I'm wanting to build a display cabinet for my lights - the Mags will definitely move there! I think they'd look good with one on each side, like bookends, lol!

And I love that signature, Echo63! "flashlight collector by day / flashlight user by night"


----------



## Runt (Feb 13, 2015)

Went the Malkoff route with my 3D. New aluminum reflector from KD and new lens. The thing will run for ever and will even eat up C cells with a pvc tube to space. Was thinking about one of those glass breaker tail caps but then I wouldn't be able to tailstand. Plus I figure the thing is heavy enough as is to bash my way through pretty much anything. 

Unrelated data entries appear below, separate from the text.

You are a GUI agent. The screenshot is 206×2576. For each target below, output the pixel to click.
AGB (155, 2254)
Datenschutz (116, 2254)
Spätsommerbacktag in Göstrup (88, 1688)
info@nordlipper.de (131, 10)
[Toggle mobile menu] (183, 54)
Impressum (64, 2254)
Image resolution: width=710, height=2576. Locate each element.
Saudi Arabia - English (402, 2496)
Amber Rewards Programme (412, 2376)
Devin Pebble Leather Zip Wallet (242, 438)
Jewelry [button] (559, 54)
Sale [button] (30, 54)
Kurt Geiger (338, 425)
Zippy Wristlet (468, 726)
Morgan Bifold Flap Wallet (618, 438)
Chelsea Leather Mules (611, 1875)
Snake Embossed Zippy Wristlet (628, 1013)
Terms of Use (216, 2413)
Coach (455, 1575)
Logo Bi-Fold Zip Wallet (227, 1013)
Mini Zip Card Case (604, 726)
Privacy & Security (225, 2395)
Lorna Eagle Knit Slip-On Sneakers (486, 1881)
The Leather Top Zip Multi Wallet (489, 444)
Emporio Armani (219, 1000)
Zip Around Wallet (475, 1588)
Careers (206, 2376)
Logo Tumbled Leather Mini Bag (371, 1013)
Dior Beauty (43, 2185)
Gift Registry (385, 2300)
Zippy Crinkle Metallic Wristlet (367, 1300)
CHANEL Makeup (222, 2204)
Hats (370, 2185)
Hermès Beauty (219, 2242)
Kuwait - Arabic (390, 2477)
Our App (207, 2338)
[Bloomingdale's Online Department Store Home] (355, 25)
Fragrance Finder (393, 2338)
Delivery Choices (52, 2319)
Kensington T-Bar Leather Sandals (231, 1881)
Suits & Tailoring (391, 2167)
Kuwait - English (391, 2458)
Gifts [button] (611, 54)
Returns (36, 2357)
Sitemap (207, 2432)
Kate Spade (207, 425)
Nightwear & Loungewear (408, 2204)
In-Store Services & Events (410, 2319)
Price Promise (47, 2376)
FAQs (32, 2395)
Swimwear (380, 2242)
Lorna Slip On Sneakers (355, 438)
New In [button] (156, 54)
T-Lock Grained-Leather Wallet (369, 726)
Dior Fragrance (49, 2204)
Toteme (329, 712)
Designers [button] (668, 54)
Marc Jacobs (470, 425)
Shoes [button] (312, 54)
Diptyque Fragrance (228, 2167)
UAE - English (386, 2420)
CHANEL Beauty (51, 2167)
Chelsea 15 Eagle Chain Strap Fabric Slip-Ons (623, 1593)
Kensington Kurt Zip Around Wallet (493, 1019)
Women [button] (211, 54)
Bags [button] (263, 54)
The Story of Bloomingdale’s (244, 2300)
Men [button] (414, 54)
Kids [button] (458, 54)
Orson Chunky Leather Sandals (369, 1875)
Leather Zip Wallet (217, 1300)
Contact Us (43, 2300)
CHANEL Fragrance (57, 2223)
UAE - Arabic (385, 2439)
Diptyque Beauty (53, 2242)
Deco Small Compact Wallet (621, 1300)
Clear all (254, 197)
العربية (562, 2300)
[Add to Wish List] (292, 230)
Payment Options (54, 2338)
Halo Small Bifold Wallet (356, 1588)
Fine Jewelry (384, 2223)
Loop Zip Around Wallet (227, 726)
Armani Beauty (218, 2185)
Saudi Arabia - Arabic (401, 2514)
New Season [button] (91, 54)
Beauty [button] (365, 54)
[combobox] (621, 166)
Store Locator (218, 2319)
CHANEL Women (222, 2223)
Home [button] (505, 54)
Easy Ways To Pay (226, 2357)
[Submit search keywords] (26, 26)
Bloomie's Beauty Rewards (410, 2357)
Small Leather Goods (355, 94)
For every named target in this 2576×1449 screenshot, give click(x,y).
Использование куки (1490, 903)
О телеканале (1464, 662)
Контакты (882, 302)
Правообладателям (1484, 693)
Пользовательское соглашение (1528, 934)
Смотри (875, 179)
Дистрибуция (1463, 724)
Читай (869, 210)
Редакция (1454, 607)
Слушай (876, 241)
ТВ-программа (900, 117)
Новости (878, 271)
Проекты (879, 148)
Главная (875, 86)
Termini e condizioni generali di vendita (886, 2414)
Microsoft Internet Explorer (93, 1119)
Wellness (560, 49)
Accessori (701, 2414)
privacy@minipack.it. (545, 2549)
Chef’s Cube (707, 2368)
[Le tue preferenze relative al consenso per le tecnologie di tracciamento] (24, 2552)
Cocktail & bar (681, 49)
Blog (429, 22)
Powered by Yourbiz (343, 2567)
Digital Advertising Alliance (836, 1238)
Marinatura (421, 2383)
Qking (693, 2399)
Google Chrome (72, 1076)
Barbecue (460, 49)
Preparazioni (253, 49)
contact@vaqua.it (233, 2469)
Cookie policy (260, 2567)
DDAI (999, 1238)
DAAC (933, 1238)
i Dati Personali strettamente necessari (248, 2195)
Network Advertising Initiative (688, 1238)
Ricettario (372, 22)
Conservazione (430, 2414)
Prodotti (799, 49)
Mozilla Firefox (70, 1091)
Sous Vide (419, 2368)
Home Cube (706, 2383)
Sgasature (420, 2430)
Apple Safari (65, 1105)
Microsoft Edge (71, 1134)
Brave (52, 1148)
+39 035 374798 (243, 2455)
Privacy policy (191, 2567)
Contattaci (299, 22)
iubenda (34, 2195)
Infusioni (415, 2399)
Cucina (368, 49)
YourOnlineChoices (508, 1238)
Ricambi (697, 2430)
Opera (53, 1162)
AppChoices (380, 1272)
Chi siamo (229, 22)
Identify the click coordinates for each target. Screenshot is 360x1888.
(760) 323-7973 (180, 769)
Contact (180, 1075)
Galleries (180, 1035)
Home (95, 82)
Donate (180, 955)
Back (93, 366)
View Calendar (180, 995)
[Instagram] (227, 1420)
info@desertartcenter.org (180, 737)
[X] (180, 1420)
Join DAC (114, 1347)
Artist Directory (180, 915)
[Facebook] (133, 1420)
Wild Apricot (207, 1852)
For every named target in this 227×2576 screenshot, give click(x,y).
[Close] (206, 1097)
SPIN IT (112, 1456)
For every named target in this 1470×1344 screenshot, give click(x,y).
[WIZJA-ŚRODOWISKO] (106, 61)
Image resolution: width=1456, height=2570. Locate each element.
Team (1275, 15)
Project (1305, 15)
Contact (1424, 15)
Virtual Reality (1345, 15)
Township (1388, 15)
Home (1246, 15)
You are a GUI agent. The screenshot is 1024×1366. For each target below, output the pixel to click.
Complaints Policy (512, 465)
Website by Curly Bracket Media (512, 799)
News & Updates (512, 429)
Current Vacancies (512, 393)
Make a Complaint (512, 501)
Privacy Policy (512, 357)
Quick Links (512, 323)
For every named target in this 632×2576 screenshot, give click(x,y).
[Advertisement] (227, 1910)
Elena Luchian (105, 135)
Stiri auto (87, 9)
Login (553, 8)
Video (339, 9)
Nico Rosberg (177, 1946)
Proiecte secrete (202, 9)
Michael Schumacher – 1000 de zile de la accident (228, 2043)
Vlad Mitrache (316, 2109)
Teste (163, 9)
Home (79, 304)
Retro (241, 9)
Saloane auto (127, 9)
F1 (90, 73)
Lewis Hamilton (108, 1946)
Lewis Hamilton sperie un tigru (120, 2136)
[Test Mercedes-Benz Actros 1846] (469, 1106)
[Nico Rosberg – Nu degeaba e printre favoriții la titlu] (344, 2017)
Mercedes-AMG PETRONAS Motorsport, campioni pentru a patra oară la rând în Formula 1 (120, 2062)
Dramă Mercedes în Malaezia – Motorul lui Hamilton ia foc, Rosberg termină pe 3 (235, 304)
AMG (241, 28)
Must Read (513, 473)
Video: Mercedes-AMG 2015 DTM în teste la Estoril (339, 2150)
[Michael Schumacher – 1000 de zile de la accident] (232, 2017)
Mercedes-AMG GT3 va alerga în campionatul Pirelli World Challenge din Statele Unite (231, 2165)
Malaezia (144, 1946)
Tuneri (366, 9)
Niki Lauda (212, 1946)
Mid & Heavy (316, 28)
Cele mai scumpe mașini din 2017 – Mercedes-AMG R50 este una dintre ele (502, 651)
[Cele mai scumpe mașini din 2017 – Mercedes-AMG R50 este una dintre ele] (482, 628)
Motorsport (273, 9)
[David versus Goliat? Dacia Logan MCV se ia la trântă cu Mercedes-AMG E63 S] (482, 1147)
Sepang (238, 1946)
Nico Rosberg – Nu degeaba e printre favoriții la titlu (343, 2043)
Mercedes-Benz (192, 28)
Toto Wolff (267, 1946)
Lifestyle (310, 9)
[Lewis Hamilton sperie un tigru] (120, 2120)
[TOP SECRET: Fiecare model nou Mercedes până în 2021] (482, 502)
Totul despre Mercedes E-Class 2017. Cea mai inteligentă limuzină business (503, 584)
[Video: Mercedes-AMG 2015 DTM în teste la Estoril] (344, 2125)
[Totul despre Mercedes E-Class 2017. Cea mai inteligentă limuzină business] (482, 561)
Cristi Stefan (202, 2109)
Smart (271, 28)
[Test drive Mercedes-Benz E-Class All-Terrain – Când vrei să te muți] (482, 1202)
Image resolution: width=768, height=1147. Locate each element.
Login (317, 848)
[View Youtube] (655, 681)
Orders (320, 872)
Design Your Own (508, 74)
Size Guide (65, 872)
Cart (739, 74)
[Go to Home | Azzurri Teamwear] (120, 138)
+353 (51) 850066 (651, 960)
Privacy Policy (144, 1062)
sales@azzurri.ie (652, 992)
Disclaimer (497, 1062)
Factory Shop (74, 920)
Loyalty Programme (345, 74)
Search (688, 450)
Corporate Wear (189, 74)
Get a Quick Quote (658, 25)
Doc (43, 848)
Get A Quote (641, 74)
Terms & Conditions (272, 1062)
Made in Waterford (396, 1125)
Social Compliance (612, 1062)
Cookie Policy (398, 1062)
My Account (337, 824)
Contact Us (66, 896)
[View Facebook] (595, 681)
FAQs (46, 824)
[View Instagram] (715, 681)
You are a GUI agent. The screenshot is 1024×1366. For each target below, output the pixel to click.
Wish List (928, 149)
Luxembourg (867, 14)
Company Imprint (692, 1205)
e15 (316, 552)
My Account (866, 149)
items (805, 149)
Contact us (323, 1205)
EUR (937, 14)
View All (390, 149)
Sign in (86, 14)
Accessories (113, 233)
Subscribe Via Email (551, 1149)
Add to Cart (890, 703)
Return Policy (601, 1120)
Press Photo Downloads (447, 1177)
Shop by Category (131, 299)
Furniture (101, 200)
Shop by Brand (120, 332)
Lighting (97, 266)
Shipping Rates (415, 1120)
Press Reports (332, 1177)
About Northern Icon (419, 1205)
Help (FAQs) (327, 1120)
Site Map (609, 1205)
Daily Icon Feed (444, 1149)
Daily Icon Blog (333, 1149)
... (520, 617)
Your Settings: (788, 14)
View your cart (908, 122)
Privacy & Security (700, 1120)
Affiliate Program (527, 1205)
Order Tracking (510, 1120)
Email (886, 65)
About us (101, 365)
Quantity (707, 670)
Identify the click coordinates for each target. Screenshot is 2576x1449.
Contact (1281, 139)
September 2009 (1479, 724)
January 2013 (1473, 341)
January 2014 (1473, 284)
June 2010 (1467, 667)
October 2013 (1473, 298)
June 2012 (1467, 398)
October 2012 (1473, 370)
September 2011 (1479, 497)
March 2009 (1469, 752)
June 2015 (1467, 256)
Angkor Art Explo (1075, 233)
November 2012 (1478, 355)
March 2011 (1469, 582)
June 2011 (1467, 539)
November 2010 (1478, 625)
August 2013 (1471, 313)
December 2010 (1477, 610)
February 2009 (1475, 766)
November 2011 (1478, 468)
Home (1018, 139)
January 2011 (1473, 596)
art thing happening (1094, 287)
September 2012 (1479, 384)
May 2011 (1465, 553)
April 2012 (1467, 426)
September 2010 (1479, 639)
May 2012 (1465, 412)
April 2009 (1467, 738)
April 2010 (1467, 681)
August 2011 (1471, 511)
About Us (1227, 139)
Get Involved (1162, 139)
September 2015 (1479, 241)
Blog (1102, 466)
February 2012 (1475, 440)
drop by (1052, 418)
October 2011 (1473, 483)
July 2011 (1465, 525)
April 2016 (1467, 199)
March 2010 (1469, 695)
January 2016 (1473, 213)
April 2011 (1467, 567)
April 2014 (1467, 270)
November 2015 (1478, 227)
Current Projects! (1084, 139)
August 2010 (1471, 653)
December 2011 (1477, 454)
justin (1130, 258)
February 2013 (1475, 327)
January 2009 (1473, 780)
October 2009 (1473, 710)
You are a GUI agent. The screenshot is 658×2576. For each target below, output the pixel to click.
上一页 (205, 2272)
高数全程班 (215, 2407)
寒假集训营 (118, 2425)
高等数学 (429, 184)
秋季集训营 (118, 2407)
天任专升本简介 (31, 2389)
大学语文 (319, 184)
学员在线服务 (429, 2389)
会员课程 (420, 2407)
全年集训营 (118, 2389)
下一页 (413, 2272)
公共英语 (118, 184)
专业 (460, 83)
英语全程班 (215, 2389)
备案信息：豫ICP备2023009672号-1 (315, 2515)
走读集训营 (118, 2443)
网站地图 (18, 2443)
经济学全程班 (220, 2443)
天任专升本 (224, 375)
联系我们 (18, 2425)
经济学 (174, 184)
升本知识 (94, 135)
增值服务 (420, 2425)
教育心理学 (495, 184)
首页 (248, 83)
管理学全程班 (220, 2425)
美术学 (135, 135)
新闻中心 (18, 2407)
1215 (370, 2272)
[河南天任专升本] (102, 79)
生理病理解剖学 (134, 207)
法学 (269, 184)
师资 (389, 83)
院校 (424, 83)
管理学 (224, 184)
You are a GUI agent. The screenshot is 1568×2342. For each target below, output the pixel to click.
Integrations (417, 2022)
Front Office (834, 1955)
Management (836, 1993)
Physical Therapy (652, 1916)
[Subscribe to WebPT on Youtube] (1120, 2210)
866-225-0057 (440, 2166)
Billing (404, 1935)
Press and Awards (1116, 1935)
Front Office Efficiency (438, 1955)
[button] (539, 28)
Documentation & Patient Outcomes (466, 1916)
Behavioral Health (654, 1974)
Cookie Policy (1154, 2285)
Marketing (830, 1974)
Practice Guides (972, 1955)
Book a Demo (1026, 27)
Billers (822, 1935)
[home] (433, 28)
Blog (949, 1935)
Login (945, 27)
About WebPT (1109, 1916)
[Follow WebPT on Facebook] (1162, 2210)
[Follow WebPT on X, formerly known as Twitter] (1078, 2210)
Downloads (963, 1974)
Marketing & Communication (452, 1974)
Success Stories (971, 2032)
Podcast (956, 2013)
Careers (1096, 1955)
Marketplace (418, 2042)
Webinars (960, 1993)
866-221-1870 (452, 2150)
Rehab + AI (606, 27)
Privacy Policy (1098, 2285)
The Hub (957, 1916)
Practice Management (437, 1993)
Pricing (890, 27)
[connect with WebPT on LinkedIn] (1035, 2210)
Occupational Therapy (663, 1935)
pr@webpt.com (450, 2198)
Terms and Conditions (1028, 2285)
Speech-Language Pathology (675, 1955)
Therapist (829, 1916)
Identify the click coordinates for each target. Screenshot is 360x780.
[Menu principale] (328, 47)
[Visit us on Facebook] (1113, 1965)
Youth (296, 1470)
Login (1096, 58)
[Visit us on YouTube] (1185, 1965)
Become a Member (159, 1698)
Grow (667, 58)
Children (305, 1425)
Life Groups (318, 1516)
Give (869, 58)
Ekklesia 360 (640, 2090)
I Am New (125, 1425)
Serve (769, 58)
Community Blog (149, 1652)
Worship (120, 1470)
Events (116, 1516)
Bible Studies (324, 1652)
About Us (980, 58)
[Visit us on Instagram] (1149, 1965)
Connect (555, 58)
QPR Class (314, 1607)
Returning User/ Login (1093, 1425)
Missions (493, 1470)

All this may have cost more than buying something new but I still find it to be a very useful light. 

Thinking about some of the p60 hacks that I have seen on here for the 2xaas lying in the drawer. 


Sent from my iPhone using Candlepowerforums


----------



## more_vampires (Feb 13, 2015)

Drclaw said:


> put them in the trash after I compared them to lights 1/2 the size with only one battery





smooth2o said:


> LOL. That's something my wife would do if she knew I hadn't touched the damn light in 6 months....



...and that, my friends, is why you don't let her see you dust them and THEN you ask HER to dust them!


----------



## jjp888 (Feb 16, 2015)

Had a mini mag, battery leaked and got trashed.Have 2-4d's and 1-6D.Now only the 1 out of two 4D is working.Both the other 4D and 6-D act as a spare shop for the working 4d.
Custom moded the 4-D cheaply by acree q5 and dedomed it.Now has a slightly greenish neutral tint, but runtime has improved greatly.Throw have been significantly increased, but spill is not that great .Pretty happy with it.It has taken quite large falls and hitting, but these Maglites never dies.The only silent killer is the battery leak.Now plan to upgrade it with anXml t6,but I think when using d-cells q5-brightness and runtime is fair enough.(but all the rubber switches are worn out now using without it, not a big deal).


----------



## Pete4638 (Feb 19, 2015)

I have two of the 3D models sitting in the garage, in pristine condition, attracting dust. I have heard that some people are converting them to LED's, using new reflectors and even changing the battery configurations. Maybe in time I will do that to these dinosaurs. 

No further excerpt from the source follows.